Cenk Tosun’un vergisi

Cenk Tosun, Everton'da yılda 5 milyon 142 bin Euro kazanacak. Bu rakama, Tosun'un performansına göre kazanacağı 'bonus' kazançlar dahil değil. Ama Cenk; kazandığı paranın yüzde 45'ini, yani 2 milyon 313 bin Euro'yu vergi olarak ödeyecek. Milli forvet Cenk'in ödeyeceği vergi örnek olmalı. Türkiye'de, kulüpler ve futbolcular da gerçekçi vergiler ödemeliler. Asgari ücretliden vergi alınırken, milyon Euro'lar kazan futbolculardan vergi almamak haksızlık.

Hep zarar, hep ziyan

Spor sitesi kramponlupisagor.com, dört büyüklerin oyuncu alım ve satımından son beş yılda ne kadar kar ve zarar ettiğini hesaplamış. Bu hesaplamada, menajer komisyonları ve imza paraları hakkında net bir bilgi yok. Sadece bonservis ve kira bedellerinin hesaplandığı habere göre; Trabzonspor 39.23 milyon Euro, Fenerbahçe 71.05 milyon Euro, Galatasaray ise 100.57 milyon Euro zarar etmiş. Tek kar eden takım ise +8.04 milyon Euro ile Beşiktaş. Cenk Tosun transferi olmasa Beşiktaş bile zarar edecekmiş.

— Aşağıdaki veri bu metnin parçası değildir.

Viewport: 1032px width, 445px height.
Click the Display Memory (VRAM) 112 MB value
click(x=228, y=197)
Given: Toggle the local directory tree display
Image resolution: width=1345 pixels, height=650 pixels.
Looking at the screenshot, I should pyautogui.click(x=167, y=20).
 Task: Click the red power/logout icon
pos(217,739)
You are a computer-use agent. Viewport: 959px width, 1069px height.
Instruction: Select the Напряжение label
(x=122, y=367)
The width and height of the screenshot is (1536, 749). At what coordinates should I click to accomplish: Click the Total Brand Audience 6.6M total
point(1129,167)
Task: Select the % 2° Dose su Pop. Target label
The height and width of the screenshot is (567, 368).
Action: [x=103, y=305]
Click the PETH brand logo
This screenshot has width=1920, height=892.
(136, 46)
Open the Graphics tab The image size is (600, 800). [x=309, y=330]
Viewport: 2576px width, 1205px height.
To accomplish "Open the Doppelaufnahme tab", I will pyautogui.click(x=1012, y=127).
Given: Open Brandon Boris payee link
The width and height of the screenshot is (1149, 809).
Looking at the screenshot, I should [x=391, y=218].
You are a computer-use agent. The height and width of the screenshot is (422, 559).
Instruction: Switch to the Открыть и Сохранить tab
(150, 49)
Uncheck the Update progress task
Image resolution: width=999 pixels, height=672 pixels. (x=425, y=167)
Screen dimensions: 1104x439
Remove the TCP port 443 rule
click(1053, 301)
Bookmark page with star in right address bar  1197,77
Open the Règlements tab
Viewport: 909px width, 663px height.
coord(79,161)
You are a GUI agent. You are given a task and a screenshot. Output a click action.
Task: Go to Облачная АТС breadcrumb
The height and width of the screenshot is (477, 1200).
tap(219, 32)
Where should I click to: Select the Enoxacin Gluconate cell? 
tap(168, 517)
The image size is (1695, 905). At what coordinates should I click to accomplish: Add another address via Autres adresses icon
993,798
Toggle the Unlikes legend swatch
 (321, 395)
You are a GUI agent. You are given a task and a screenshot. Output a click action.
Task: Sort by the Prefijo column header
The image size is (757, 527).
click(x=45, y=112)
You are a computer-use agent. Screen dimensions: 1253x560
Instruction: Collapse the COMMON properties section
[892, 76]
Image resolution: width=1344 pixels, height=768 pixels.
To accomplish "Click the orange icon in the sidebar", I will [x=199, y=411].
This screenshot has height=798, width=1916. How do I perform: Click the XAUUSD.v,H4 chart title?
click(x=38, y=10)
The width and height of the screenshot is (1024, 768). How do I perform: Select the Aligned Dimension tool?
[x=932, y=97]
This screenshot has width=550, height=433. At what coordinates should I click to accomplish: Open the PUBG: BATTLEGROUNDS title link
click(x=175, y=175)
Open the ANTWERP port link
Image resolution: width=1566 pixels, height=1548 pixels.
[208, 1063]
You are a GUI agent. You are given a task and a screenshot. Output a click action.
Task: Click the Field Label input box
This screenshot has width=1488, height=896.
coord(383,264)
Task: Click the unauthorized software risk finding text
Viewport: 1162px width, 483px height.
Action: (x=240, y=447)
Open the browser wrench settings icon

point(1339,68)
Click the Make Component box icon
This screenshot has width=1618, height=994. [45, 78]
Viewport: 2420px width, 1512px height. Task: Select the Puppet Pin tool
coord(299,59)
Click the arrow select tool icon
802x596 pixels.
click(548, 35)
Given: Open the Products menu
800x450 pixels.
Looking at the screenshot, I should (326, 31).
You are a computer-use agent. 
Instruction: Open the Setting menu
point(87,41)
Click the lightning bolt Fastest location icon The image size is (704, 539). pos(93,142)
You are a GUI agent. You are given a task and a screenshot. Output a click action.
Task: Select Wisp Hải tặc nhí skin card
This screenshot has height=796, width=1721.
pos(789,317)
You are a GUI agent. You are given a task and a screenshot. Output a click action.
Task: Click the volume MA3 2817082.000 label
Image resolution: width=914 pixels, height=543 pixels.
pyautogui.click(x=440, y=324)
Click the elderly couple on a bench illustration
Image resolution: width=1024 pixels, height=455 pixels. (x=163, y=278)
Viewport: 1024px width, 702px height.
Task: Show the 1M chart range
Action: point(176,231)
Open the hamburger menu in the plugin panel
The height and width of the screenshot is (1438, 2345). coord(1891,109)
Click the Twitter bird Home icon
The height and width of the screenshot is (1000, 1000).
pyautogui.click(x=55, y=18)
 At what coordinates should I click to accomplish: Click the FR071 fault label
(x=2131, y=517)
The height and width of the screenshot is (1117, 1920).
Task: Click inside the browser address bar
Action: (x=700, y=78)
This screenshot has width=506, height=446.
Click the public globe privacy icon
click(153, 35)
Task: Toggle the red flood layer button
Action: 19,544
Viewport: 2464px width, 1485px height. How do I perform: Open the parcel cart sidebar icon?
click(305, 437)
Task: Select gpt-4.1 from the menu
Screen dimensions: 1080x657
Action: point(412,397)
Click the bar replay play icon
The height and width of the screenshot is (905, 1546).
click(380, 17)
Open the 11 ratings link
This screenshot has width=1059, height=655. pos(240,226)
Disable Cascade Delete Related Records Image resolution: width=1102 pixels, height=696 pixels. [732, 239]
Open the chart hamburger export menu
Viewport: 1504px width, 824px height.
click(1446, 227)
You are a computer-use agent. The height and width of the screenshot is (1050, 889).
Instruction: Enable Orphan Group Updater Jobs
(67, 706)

Birçok futbol yorumcusu ve yazar; Cenk Tosun'un Everton'a transfer olmasını, Süper Lig'de yabancı sınırının 14'e çıkarılmasının faydası olarak gösteriyor. Ben farklı düşünüyorum. Cenk'in başarısını, tamamen kişisel bir zafer olarak görüyorum. Tosun yıllarca yedek kalmayı göze aldı, sabretti ve çok çalışarak zirveye ulaştı. Morio Gomez, Demba Ba ile rekabete girmesi elbette Cenk'in performansını artırdı. Ancak Cenk'e daha önceden fırsat tanınsaydı, belki de iki-üç sene önce Everton'a transfer olacaktı.

Paris Saint Germain'in Neymar transferinden sonra dengeler altüst oldu. Bugün Avrupa piyasasında Liverpool'un Southampton'dan aldığı Van Dijk gibi süper yetenek sayılmayacak bir savunma oyuncusu 85 milyon Euro edebiliyor. Barcelona, Liverpool'un Brezilyalı yıldızı Coutinho'yu 160 milyon Euro'ya alabiliyor. Katar ve Çin'in futbola yatırımından sonra Türkiye Süper Lig'i iyice gözden düştü; artık 30 yaş altı yetenekli futbolcu almak daha da zorlaştı. 30 ve üstü yaşlarda alınan futbolcuları kar edip satmak neredeyse imkansız. Kulüplerin son beş yılda uğradıkları zarar ise ortada.

Yapılması gereken; yabancı futbolcu transferine radikal bir sınır getirip Cenk Tosun gibi yeteneklere çok daha erken yaşta, yeterli fırsatı sunmaktır. Futbolcu yetiştirmezsek bu çark dönmez!